Optimizations for rendering ROAM
I am implementing ROAM for a planetary procedural terrain. I am getting decent framerates for the actual rendering, but would like to check if someone has some directx specific info, since most roam implementations are done with OpenGL.
The mesh consitsts of currently 64000 triangles which I render with with 30FPS when they are all in view. This is a wildly triangulated ball which fills the entire 500x500 pixel window in wireframe.
The gfx card is an nvidia gf6800 mx or something in thet neighbourhood.. I forget.
What I do is to allocate an array of the needed vertices, which is roughly 160000 and then I alter the triangles, and create new ones, by changing the vertices in the array.
When it is time to render, I lock a vertexbuffer and then copy the vertices from my array to the vertexbuffer.
I do the same for the index buffer. Lock the buffer and write the indexes, which are contained in my triangle objects.
That is about all the directx specific rendering I am doing. The question is however if there is abetter way to go about this than to have my cganging mesh in an array and doing the lock, copy, unlock each frame.
I create my buffers like this
vertexBuffer = new VertexBuffer(typeof(CustomVertex.PositionColored),maxVertices, device, Usage.Dynamic | Usage.WriteOnly, CustomVertex.PositionColored.Format, Pool.Default);
indexBuffer = new IndexBuffer(typeof(short), maxTriangles*3, device, Usage.Dynamic | Usage.WriteOnly, Pool.Default);
Some hardware has lower performance when using vertex buffers with more than a certain number of vertices in them.
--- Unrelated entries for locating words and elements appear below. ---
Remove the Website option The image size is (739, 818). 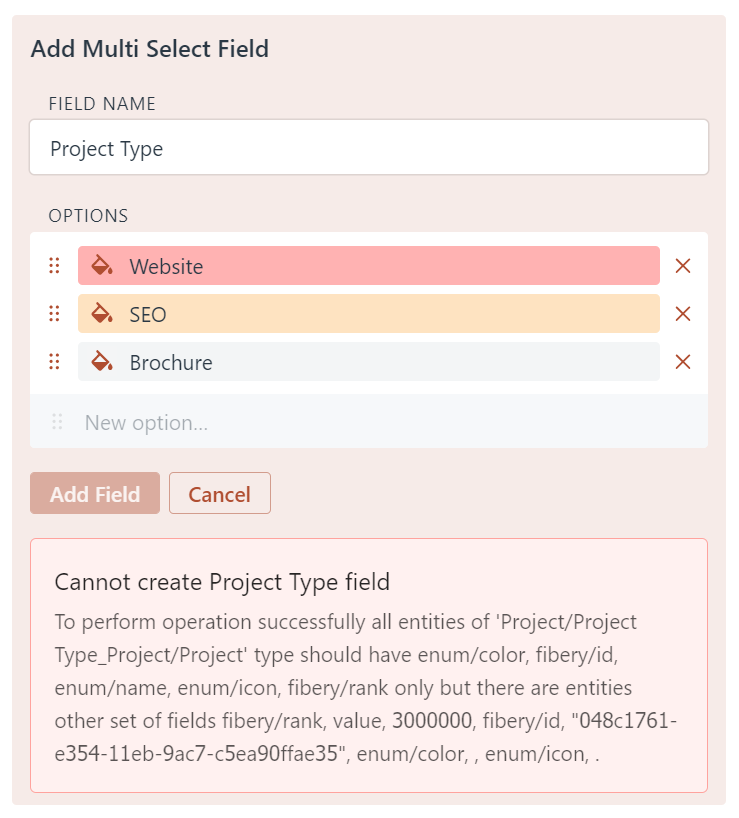click(x=683, y=266)
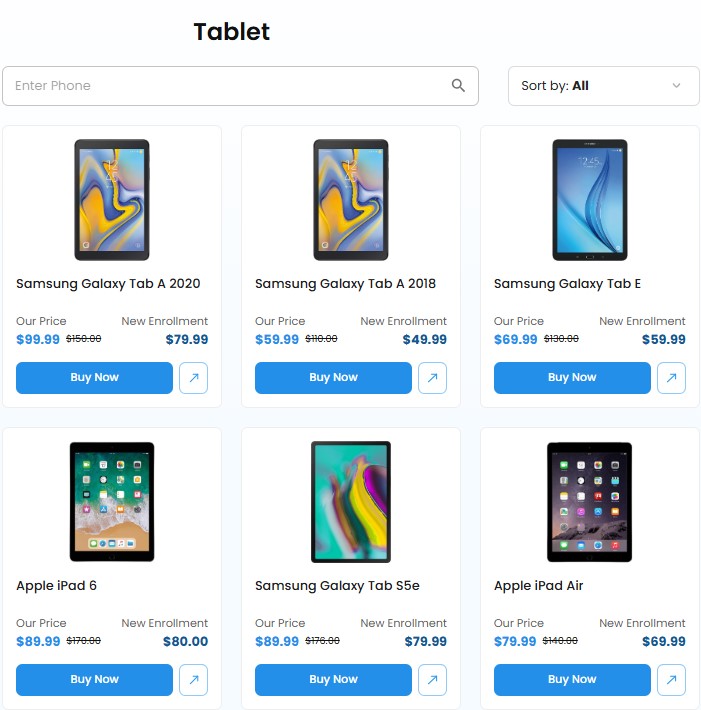Screen dimensions: 701x710
Task: Click the search magnifier icon
Action: pyautogui.click(x=458, y=86)
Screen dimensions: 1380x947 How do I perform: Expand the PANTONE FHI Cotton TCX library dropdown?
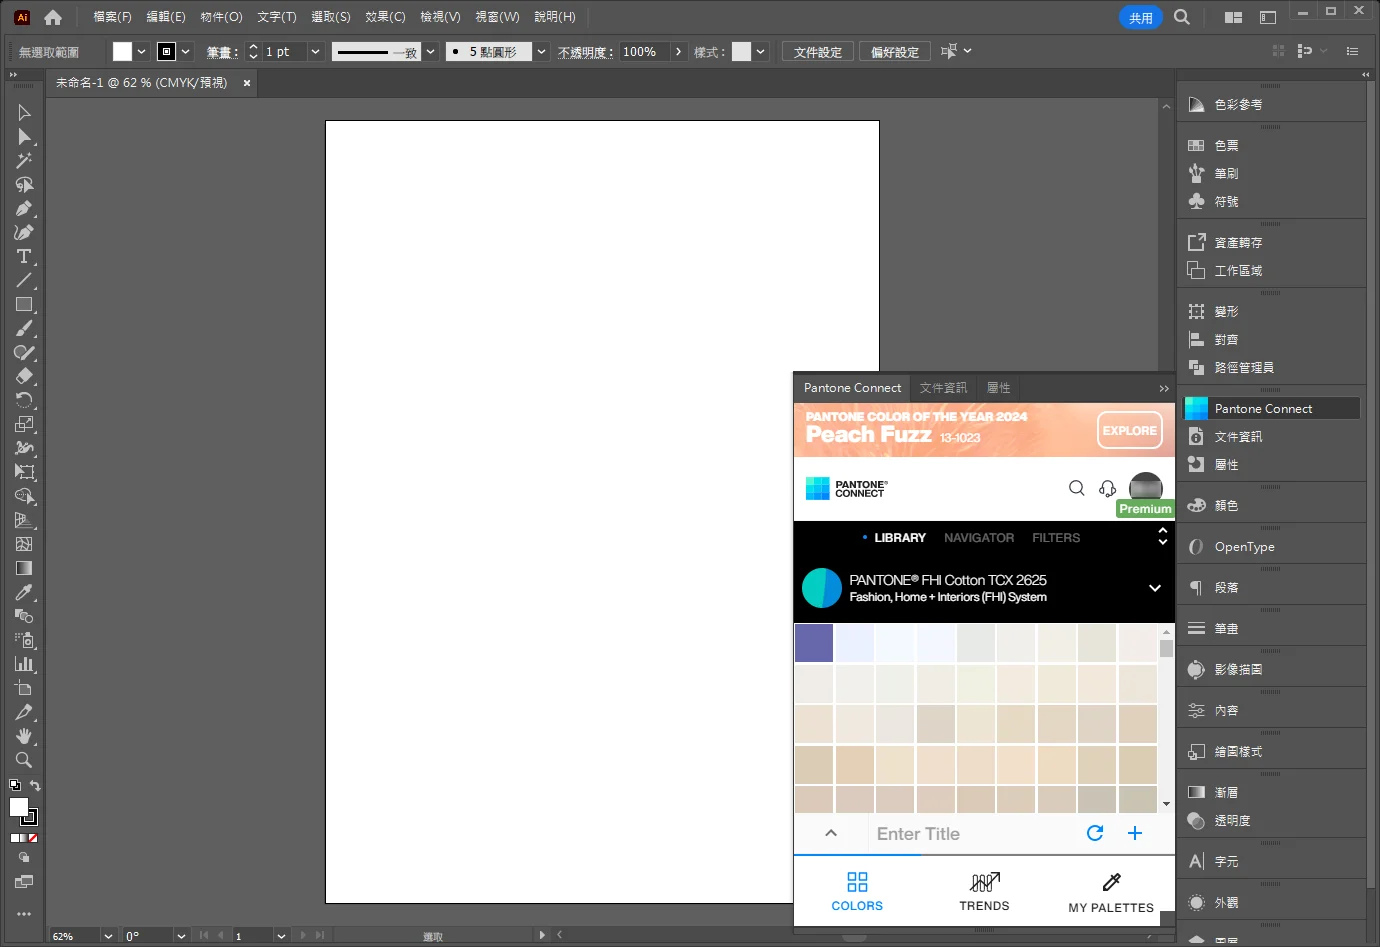pos(1154,588)

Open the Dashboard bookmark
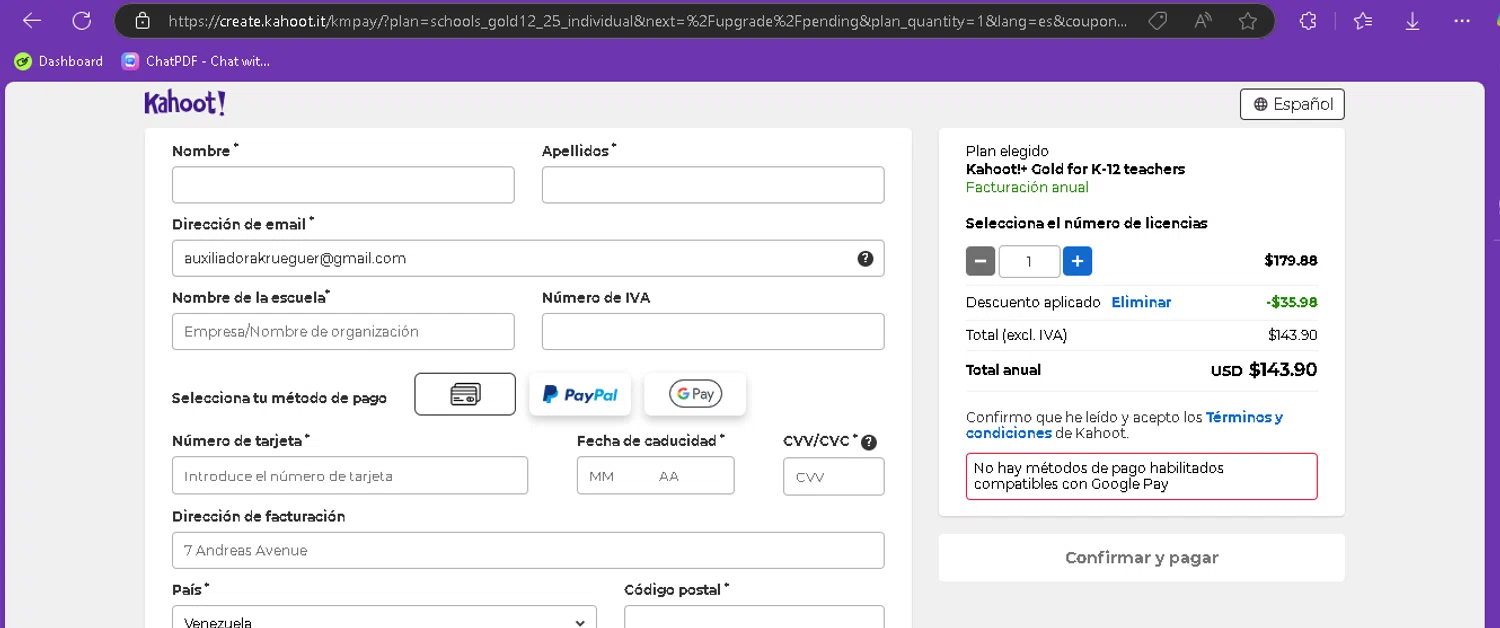pos(59,61)
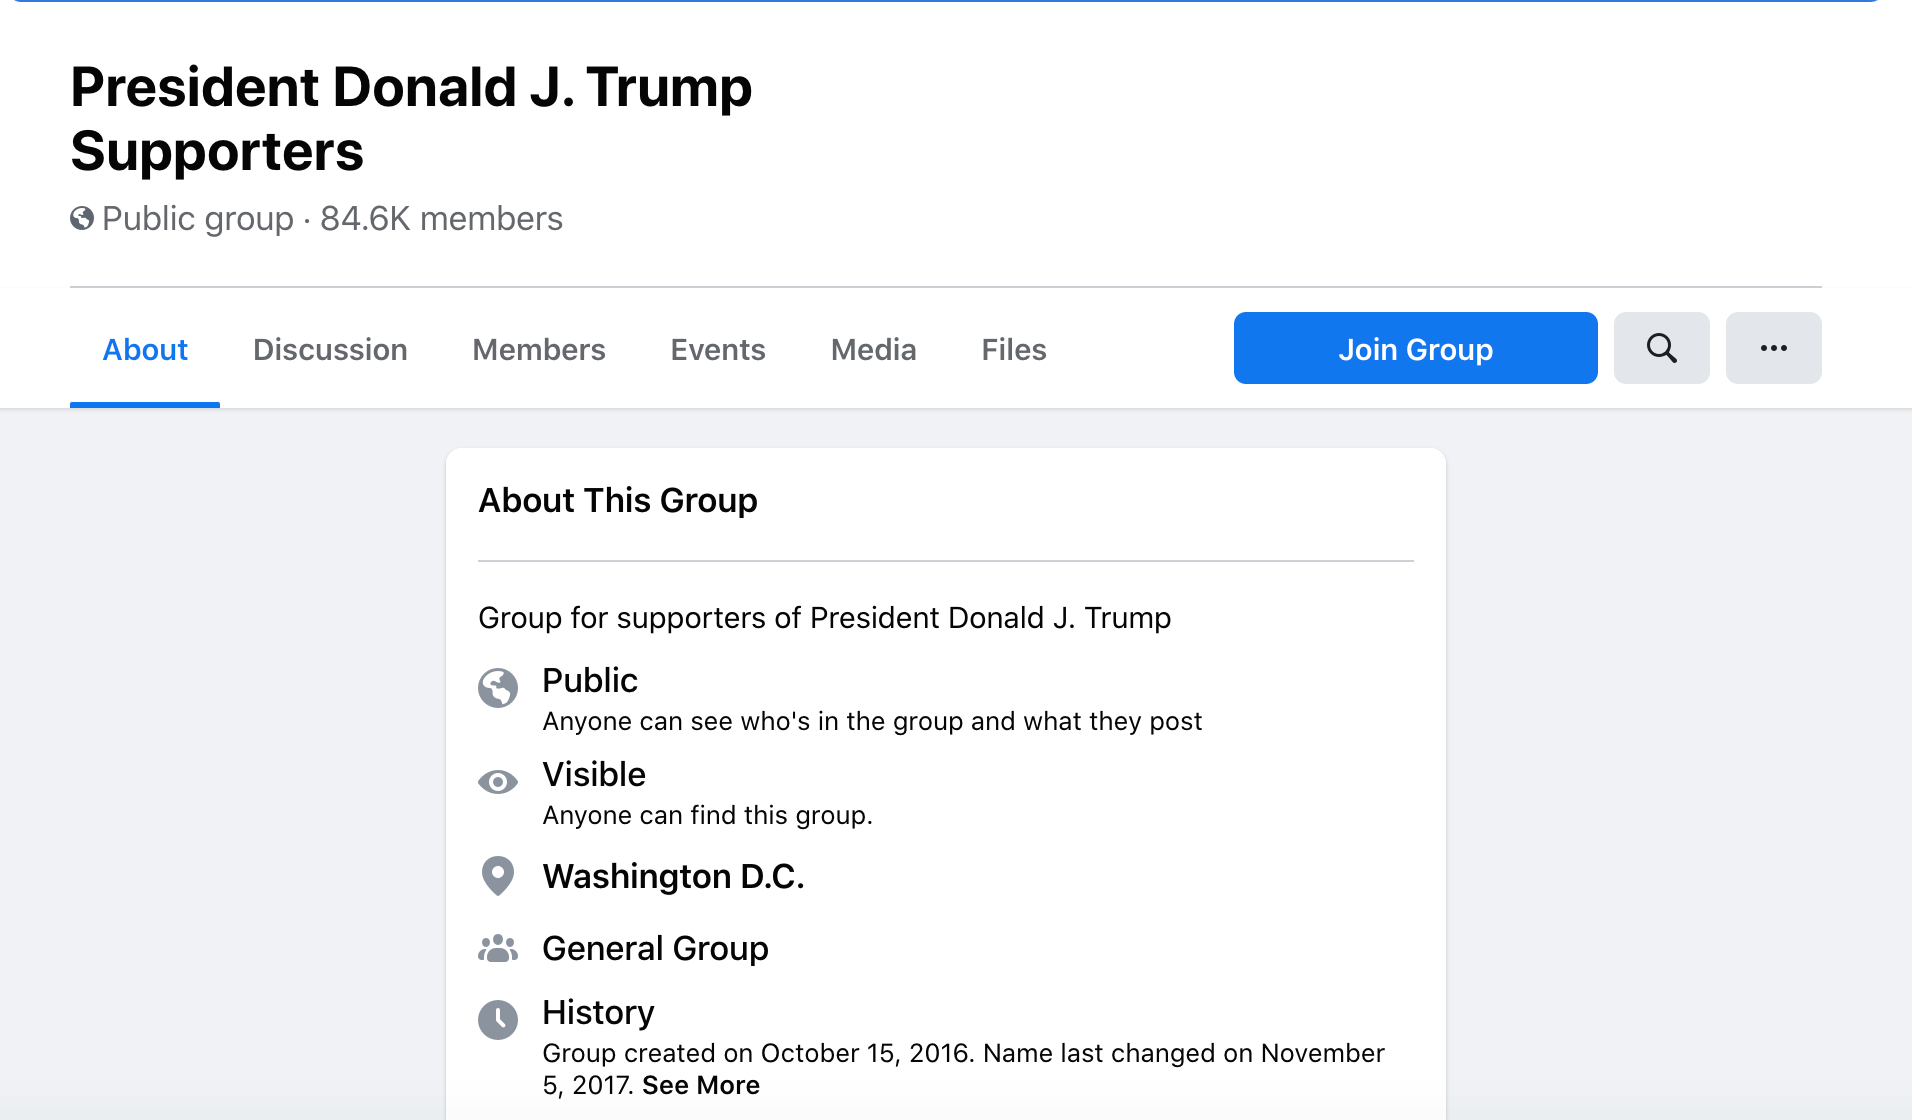1912x1120 pixels.
Task: Click the 84.6K members count text
Action: (441, 218)
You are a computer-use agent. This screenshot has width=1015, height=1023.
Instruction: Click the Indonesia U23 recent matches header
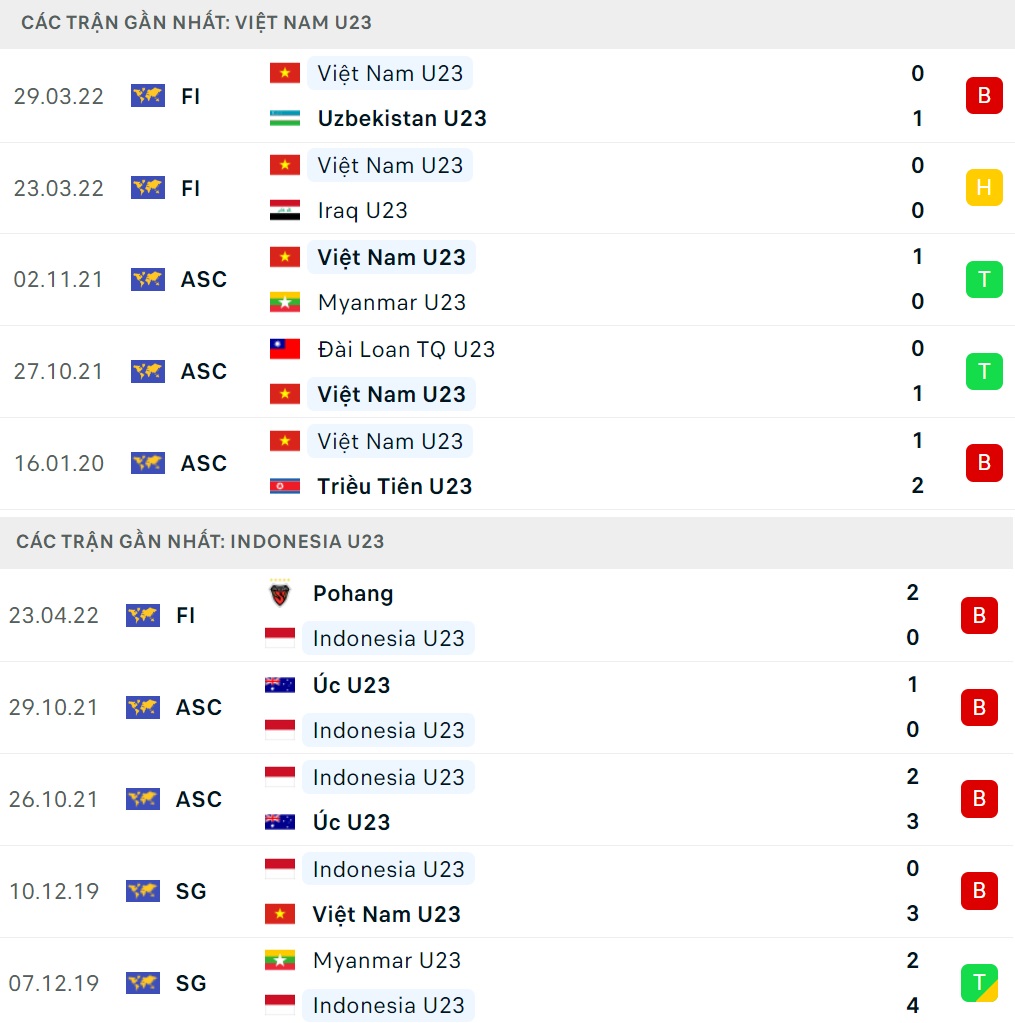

I would try slicing that buffer into several buffers, each with < 30000 vertices in it. Or, at least, issue multiple DrawPrimitives calls, each specifying a single sub-range of the vertex buffer that's < 30000 vertices.
Another thing I would try is to turn off V-sync, and profile the application. You may be bound on the CPU writing into the triangle array, rather than on graphics.
I will try the smaller subset of triangles and see what it does. I was absolutely not aware that this could be an issue, so it is a good hint.
I did profile, and the copying to vertex array is taking up 70% of the time for each frame. That is partly why I am asking if it is even the right thing to do... working in an array and then copying to vertexbuffer. I was thinking about only copying vertices which have changed, but since they are spread out over the entire array, the checking would most likely be too costly to give any gain. Working directly on the vertexbuffer would (as far as I am informed) be extremely slow.
Any pointers regarding this would be helpfull.
Btw, I am using managed dx with c# and a standard array.